== What is asked ==
Can you convert the material into a JSON list of strings, starting at its first line and stopping after the line that contains "tap(58, 322)", with one string per line and blank lines omitted?

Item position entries
-=-=-
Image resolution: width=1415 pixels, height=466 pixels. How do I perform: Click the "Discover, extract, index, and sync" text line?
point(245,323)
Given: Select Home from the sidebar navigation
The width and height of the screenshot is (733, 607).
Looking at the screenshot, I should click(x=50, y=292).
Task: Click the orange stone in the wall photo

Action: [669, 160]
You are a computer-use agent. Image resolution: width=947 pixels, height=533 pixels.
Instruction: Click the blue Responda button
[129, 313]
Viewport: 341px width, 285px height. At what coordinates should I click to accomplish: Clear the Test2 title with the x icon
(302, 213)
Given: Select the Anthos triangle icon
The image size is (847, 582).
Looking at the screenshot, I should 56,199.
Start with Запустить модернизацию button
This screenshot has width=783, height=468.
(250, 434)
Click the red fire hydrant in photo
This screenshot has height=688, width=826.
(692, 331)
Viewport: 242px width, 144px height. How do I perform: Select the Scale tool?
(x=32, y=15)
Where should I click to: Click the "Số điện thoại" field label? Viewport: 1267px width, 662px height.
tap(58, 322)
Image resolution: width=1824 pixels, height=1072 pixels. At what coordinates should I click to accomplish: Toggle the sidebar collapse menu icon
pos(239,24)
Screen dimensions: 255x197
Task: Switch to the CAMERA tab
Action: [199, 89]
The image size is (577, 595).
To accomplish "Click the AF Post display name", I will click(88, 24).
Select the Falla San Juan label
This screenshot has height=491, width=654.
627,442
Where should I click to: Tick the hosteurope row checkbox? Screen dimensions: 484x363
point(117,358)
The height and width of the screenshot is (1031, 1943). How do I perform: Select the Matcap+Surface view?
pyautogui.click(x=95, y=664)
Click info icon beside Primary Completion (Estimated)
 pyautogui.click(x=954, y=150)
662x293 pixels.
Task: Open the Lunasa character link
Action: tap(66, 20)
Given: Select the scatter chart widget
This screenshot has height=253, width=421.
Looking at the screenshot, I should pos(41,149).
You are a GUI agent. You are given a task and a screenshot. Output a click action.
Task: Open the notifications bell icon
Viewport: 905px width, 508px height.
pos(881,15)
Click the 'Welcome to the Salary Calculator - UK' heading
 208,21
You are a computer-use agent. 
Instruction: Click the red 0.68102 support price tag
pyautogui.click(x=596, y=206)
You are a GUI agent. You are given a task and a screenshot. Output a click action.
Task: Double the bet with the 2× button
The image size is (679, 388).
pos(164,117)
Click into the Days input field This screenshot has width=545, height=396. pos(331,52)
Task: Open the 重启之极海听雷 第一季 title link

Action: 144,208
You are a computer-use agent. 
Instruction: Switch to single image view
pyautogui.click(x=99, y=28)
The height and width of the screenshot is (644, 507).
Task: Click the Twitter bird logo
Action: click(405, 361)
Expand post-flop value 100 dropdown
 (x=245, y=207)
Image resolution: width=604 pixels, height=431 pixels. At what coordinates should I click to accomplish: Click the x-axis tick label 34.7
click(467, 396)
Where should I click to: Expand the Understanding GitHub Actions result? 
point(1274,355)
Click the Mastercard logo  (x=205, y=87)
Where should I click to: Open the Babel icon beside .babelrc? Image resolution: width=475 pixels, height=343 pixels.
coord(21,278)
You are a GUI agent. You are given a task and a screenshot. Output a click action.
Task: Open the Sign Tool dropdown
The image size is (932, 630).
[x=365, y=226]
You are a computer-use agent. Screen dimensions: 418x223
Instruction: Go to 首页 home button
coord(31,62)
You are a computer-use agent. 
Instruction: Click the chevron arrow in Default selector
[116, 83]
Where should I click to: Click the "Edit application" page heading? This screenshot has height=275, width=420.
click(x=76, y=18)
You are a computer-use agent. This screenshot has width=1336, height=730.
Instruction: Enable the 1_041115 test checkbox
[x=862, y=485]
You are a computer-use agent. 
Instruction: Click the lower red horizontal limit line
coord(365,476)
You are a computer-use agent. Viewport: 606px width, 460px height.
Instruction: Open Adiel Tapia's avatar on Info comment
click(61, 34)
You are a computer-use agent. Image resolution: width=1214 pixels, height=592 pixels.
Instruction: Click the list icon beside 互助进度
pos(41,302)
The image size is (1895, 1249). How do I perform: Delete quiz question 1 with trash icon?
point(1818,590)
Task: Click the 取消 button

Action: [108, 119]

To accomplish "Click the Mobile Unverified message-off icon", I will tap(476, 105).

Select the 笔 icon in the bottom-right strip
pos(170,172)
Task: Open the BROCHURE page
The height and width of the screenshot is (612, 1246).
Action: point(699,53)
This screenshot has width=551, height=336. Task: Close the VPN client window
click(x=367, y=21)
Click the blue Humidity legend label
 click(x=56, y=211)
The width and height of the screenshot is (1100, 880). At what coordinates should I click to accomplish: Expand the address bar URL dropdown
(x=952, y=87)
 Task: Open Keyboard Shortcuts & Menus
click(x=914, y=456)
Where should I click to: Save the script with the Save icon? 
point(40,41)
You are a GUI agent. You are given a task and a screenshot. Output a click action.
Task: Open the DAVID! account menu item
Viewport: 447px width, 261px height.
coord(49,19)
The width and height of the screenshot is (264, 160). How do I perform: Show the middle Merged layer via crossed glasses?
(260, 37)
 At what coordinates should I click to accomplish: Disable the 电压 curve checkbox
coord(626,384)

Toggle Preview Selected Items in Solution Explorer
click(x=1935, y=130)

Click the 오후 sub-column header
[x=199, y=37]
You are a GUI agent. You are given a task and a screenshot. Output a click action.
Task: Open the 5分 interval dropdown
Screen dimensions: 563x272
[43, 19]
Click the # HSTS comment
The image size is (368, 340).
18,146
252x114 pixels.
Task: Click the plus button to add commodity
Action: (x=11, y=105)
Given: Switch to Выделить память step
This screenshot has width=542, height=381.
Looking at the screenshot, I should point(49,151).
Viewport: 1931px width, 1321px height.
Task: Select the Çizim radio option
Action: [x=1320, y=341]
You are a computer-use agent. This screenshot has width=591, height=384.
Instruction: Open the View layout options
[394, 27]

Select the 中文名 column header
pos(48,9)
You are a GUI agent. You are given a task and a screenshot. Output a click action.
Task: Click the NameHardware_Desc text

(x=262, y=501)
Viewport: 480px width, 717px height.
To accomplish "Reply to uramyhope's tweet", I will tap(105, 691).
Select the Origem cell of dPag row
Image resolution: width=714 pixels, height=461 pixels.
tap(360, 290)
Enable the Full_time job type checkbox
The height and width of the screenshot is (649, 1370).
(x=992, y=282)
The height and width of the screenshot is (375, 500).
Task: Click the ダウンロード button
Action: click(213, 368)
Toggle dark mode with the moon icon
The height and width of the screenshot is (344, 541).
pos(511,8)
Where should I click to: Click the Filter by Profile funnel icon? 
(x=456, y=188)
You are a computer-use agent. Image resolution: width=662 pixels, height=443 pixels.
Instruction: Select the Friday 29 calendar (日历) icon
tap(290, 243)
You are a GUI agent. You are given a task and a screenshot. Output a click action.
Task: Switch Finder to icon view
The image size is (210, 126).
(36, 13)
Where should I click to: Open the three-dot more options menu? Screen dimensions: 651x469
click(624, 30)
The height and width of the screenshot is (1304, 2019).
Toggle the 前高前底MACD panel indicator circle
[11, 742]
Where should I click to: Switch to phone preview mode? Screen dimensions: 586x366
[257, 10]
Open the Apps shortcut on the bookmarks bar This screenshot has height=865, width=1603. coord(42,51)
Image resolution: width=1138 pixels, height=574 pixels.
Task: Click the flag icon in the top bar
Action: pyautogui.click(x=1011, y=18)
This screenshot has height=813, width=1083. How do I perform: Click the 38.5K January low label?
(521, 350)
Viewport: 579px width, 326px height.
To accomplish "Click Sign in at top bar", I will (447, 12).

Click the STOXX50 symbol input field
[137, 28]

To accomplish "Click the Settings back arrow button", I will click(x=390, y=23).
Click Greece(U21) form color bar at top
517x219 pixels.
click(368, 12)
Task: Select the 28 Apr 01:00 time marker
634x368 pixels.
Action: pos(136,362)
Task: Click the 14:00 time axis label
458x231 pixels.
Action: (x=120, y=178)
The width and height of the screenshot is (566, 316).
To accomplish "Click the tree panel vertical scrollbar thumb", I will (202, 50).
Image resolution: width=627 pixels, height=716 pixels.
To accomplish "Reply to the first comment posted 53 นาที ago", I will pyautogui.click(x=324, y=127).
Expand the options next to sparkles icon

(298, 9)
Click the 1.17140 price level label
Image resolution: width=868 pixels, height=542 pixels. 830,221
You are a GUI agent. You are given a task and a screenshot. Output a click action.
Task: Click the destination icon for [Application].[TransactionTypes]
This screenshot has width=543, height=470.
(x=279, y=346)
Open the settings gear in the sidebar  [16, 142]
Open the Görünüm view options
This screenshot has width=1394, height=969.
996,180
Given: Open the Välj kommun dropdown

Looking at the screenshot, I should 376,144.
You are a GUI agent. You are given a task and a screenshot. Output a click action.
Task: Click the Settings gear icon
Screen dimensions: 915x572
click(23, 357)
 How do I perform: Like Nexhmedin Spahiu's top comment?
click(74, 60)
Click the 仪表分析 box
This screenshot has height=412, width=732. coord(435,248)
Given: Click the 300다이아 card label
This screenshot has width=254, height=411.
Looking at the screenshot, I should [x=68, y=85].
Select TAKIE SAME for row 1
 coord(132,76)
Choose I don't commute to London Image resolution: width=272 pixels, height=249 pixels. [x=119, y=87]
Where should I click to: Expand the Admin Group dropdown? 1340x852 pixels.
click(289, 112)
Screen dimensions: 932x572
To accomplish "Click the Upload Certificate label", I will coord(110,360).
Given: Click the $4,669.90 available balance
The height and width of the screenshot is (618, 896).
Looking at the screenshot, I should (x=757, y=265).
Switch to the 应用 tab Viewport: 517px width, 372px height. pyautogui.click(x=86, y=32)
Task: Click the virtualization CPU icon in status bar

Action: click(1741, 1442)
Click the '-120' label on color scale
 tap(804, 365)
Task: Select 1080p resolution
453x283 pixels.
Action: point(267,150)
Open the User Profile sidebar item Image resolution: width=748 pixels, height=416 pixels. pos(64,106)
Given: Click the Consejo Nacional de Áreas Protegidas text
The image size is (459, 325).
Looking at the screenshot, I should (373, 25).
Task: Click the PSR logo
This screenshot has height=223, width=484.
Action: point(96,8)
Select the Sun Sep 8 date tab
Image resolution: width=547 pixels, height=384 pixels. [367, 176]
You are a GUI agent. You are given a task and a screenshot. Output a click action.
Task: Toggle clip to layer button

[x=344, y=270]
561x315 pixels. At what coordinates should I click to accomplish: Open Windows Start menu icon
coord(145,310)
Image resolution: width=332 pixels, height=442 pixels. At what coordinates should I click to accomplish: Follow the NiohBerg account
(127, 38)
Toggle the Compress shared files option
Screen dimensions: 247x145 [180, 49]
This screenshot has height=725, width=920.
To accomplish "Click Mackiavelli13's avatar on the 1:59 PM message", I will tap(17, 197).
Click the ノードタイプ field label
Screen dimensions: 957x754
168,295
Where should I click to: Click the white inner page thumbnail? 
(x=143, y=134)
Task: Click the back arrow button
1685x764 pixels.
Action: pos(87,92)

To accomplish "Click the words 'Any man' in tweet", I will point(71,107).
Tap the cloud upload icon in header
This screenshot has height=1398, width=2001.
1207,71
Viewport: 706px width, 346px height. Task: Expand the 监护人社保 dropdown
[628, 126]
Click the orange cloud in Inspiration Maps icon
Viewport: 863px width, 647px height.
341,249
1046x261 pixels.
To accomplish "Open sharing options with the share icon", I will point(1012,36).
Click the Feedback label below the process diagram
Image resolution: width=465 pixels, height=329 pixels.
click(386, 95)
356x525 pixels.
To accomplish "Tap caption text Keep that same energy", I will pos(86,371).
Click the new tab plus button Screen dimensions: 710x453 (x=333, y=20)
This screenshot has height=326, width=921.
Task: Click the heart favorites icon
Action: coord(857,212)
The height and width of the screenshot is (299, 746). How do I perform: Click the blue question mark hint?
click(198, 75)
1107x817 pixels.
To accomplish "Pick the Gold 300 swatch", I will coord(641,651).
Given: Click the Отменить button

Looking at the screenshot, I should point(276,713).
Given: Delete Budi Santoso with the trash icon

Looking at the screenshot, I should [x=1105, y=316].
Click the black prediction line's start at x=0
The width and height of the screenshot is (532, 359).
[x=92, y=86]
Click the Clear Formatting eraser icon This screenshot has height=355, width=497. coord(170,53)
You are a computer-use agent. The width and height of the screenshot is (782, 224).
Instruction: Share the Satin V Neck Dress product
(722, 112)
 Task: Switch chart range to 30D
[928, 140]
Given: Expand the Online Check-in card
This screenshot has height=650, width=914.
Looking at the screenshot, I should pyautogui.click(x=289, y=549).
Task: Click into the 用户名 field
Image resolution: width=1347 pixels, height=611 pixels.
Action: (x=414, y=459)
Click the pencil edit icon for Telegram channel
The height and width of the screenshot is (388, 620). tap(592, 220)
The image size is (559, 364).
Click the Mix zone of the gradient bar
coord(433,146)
-=-=-
== Result below ==
[
  "Image resolution: width=1415 pixels, height=466 pixels. How do I perform: Click the \"Discover, extract, index, and sync\" text line?",
  "point(245,323)",
  "Given: Select Home from the sidebar navigation",
  "The width and height of the screenshot is (733, 607).",
  "Looking at the screenshot, I should click(x=50, y=292).",
  "Task: Click the orange stone in the wall photo",
  "Action: [669, 160]",
  "You are a computer-use agent. Image resolution: width=947 pixels, height=533 pixels.",
  "Instruction: Click the blue Responda button",
  "[129, 313]",
  "Viewport: 341px width, 285px height. At what coordinates should I click to accomplish: Clear the Test2 title with the x icon",
  "(302, 213)",
  "Given: Select the Anthos triangle icon",
  "The image size is (847, 582).",
  "Looking at the screenshot, I should 56,199.",
  "Start with Запустить модернизацию button",
  "This screenshot has width=783, height=468.",
  "(250, 434)",
  "Click the red fire hydrant in photo",
  "This screenshot has height=688, width=826.",
  "(692, 331)",
  "Viewport: 242px width, 144px height. How do I perform: Select the Scale tool?",
  "(x=32, y=15)",
  "Where should I click to: Click the \"Số điện thoại\" field label? Viewport: 1267px width, 662px height.",
  "tap(58, 322)"
]